▶ **INPUT**:
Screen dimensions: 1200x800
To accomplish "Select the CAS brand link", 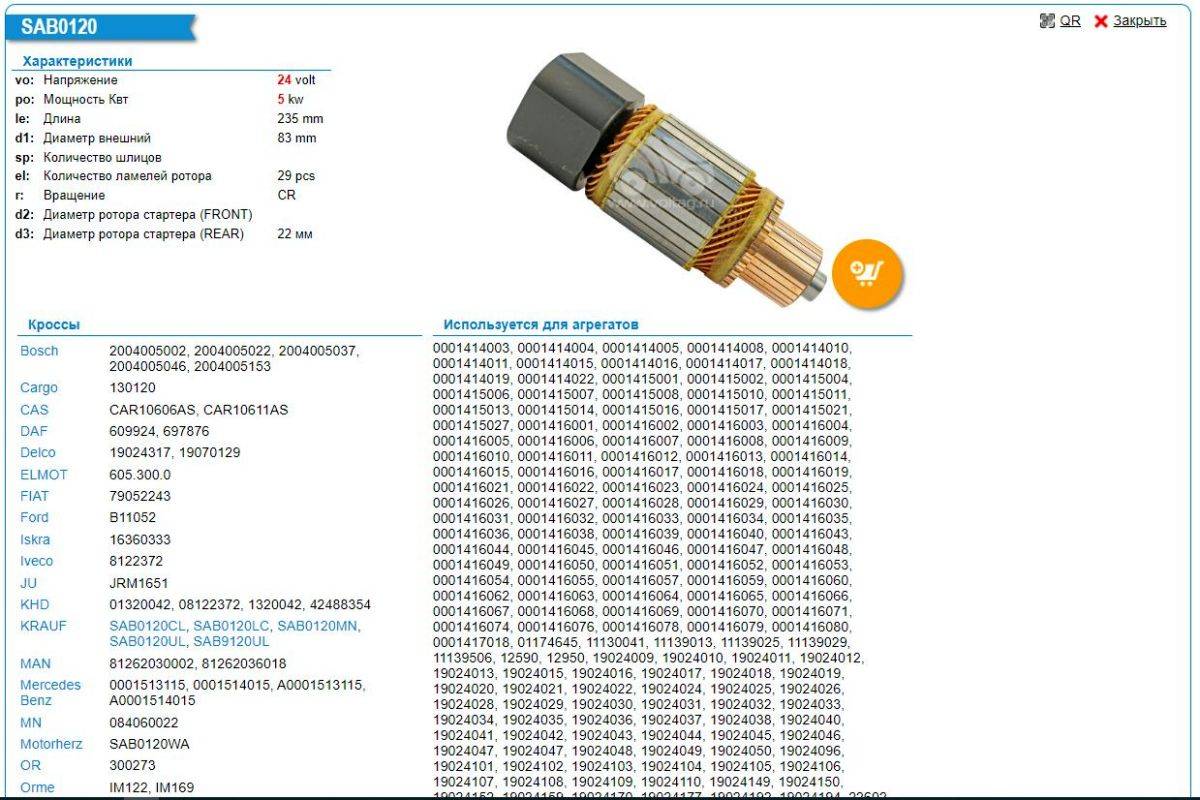I will coord(34,410).
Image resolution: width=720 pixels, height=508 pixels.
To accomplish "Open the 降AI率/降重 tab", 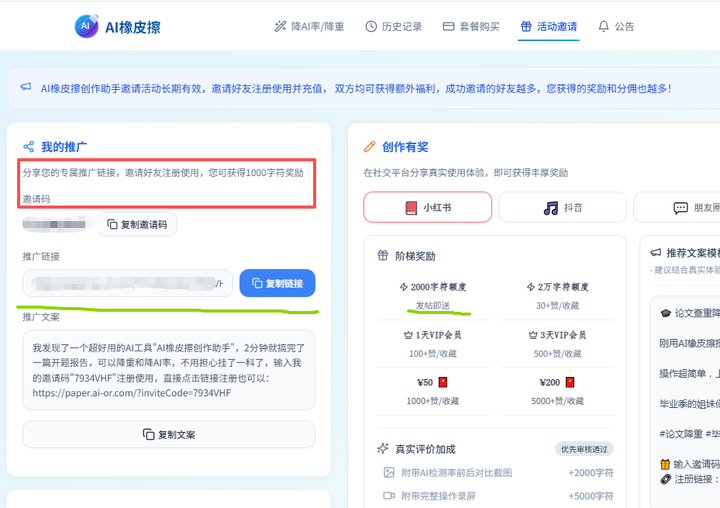I will [x=309, y=27].
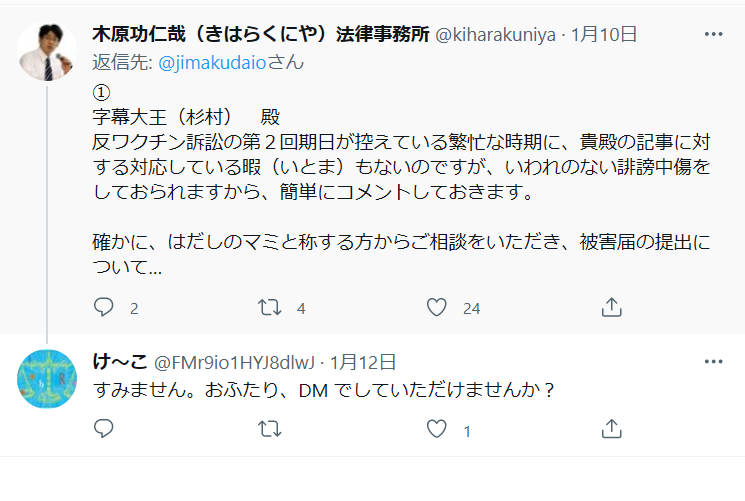The image size is (745, 501).
Task: Click け〜こ display name
Action: [x=117, y=362]
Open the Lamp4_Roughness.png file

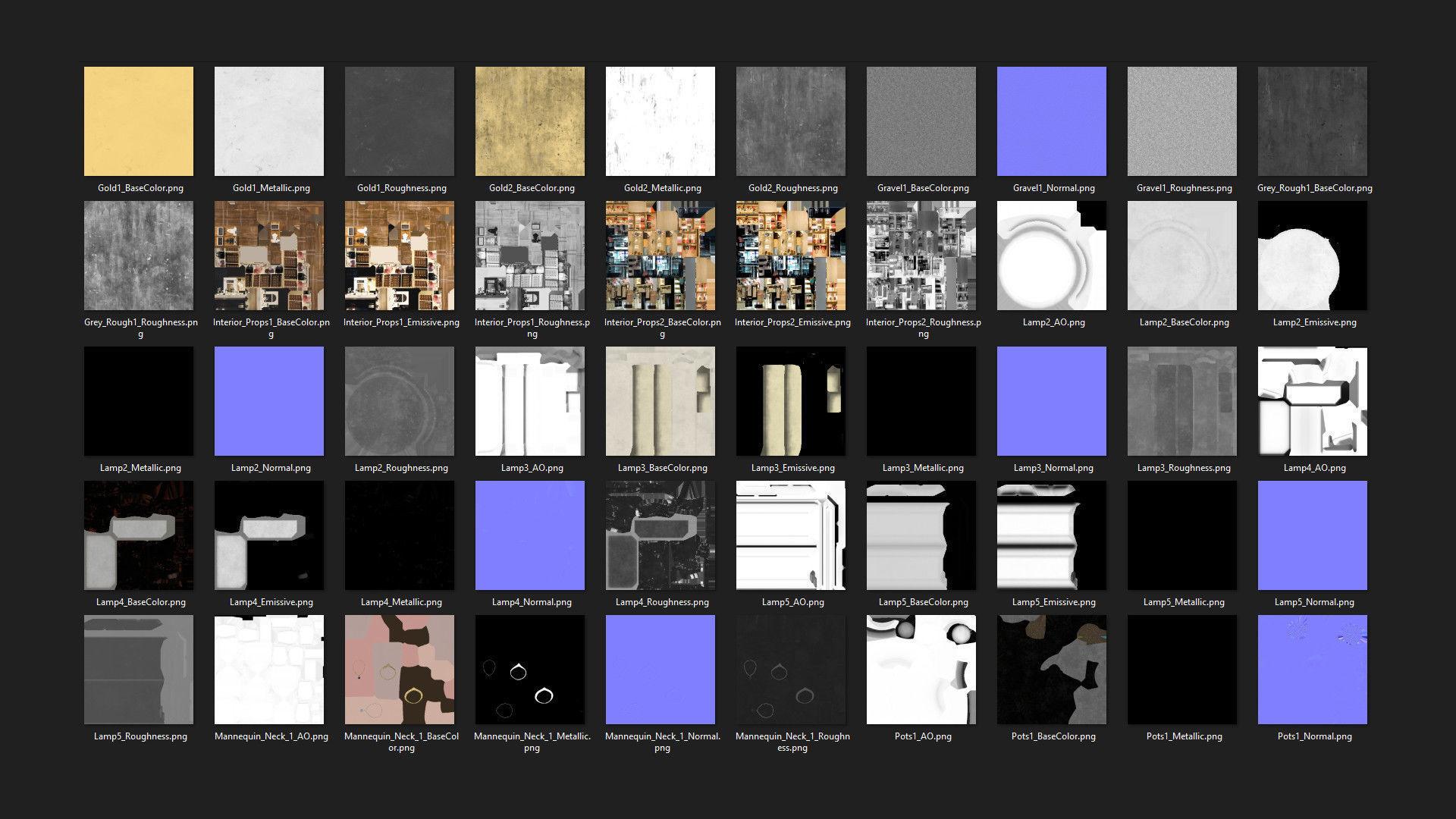pos(661,535)
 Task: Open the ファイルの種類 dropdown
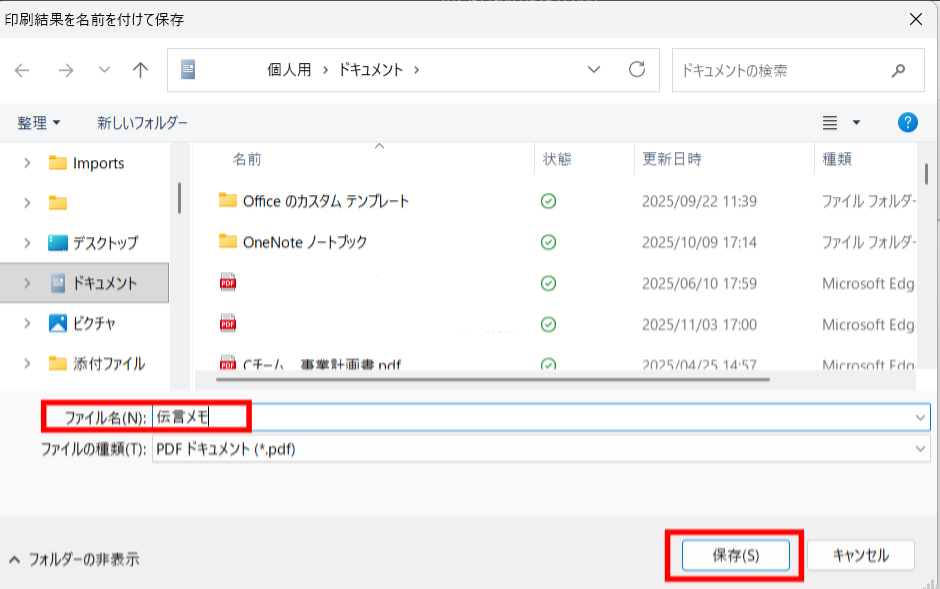point(922,450)
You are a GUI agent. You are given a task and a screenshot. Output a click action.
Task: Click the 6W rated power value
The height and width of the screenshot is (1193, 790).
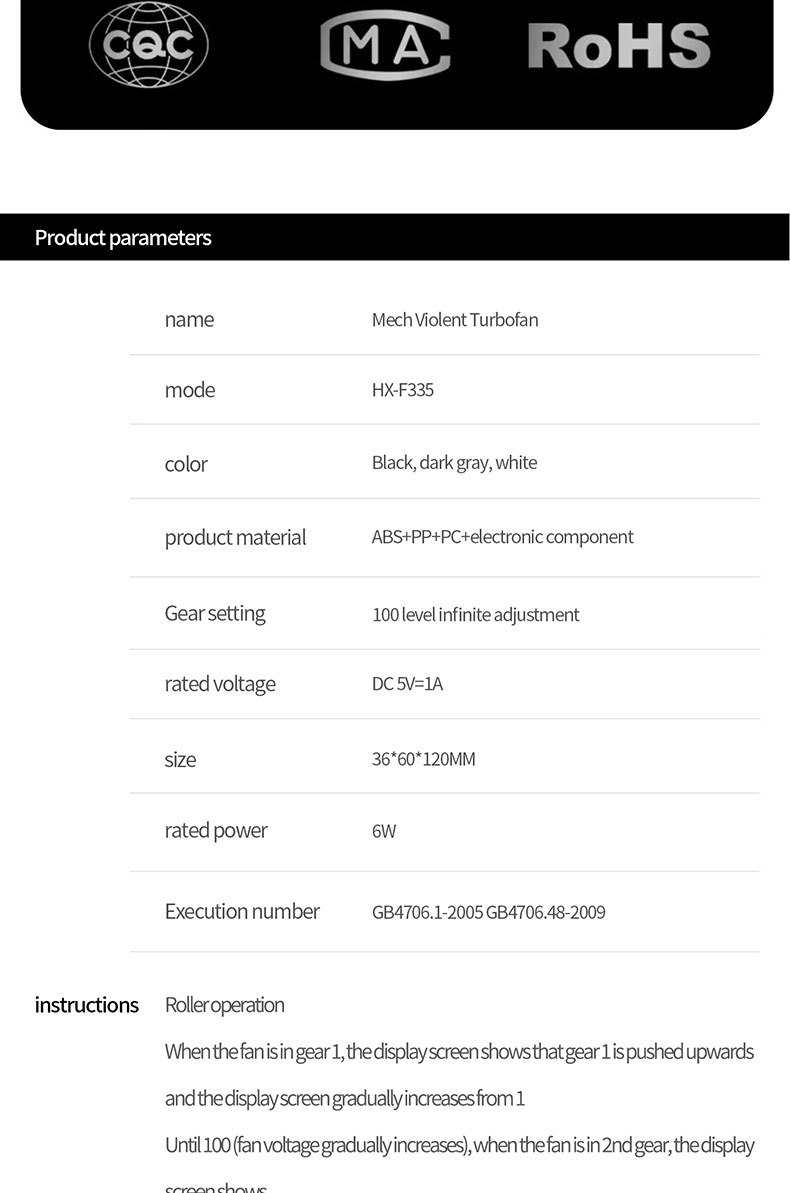[384, 831]
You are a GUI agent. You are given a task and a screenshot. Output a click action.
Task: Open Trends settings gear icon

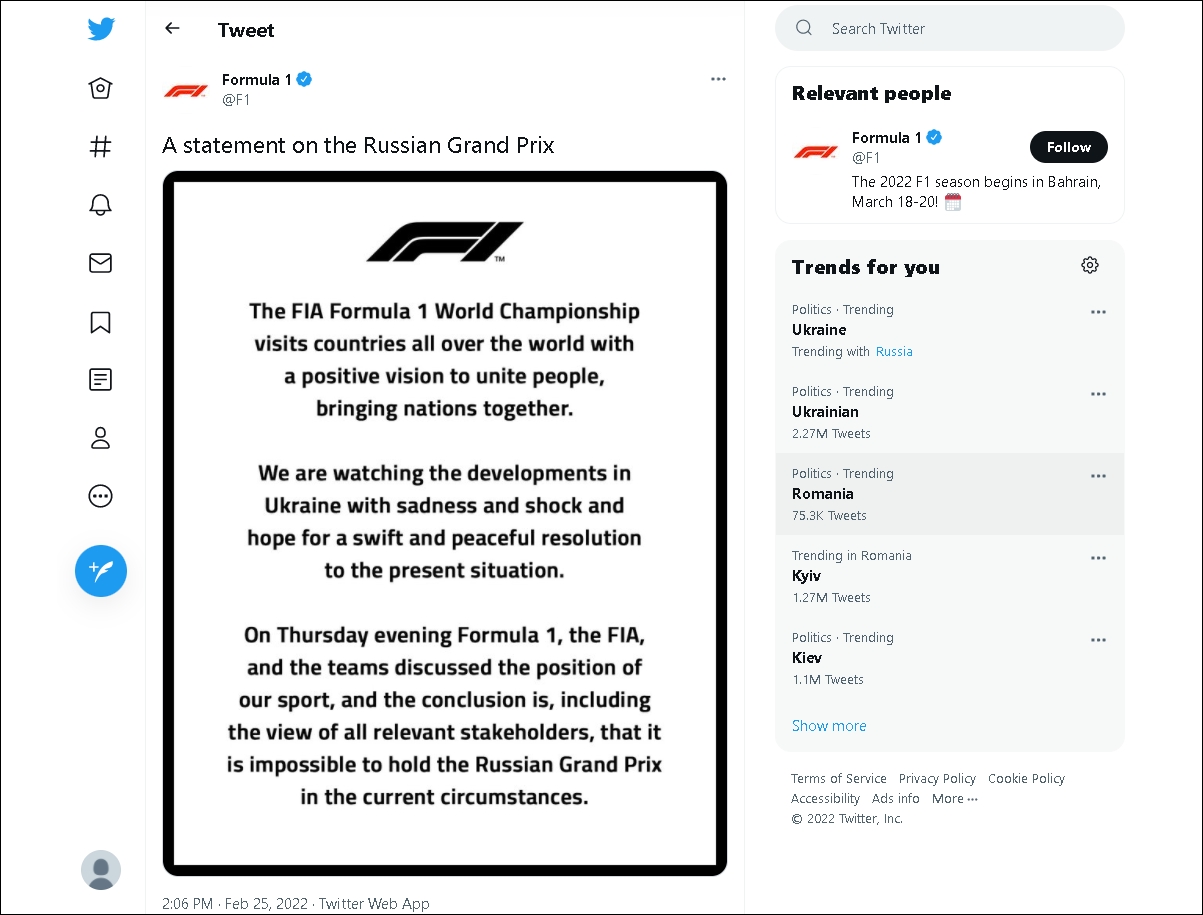click(1090, 265)
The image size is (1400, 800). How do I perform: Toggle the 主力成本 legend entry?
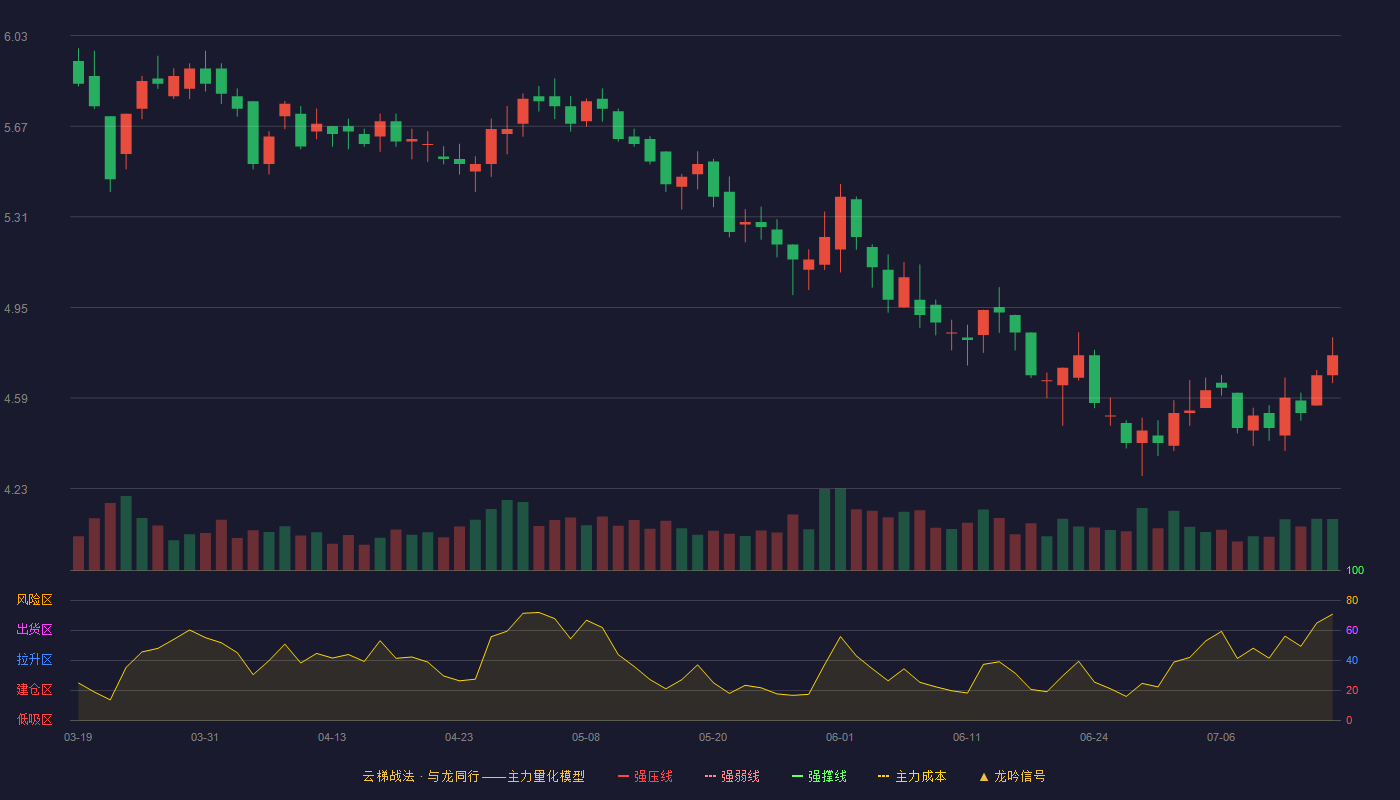pos(912,776)
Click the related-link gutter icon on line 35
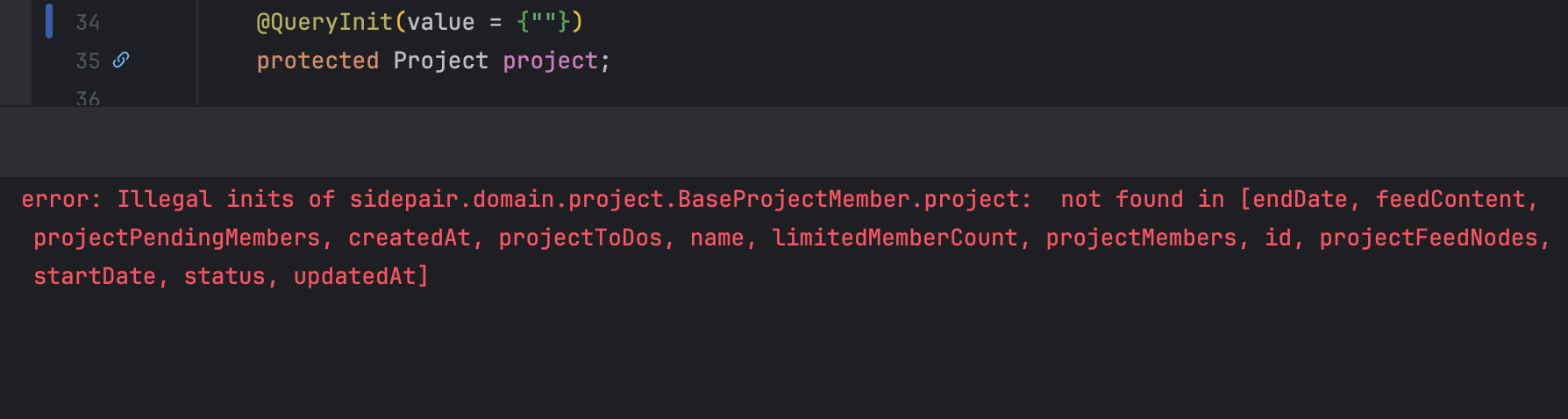Viewport: 1568px width, 419px height. click(121, 60)
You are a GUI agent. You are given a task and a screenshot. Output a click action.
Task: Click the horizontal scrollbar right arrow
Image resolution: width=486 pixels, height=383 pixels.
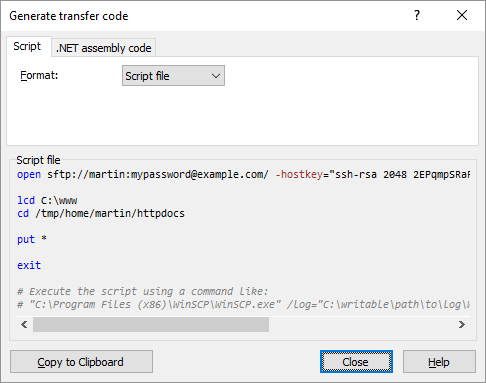(x=461, y=324)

▶ **INSTRUCTION**: Starting with the line that contains "Click the related-link gutter icon on line 35" and going through the end of the items, turn each line into a string in a JSON list, skipping blank lines. Leave the pictures out.

▶ **EXERCISE SOLUTION**:
[
  "Click the related-link gutter icon on line 35",
  "Viewport: 1568px width, 419px height. click(121, 60)",
  "You are a GUI agent. You are given a task and a screenshot. Output a click action.",
  "Task: Click the horizontal scrollbar right arrow",
  "Image resolution: width=486 pixels, height=383 pixels.",
  "(x=461, y=324)"
]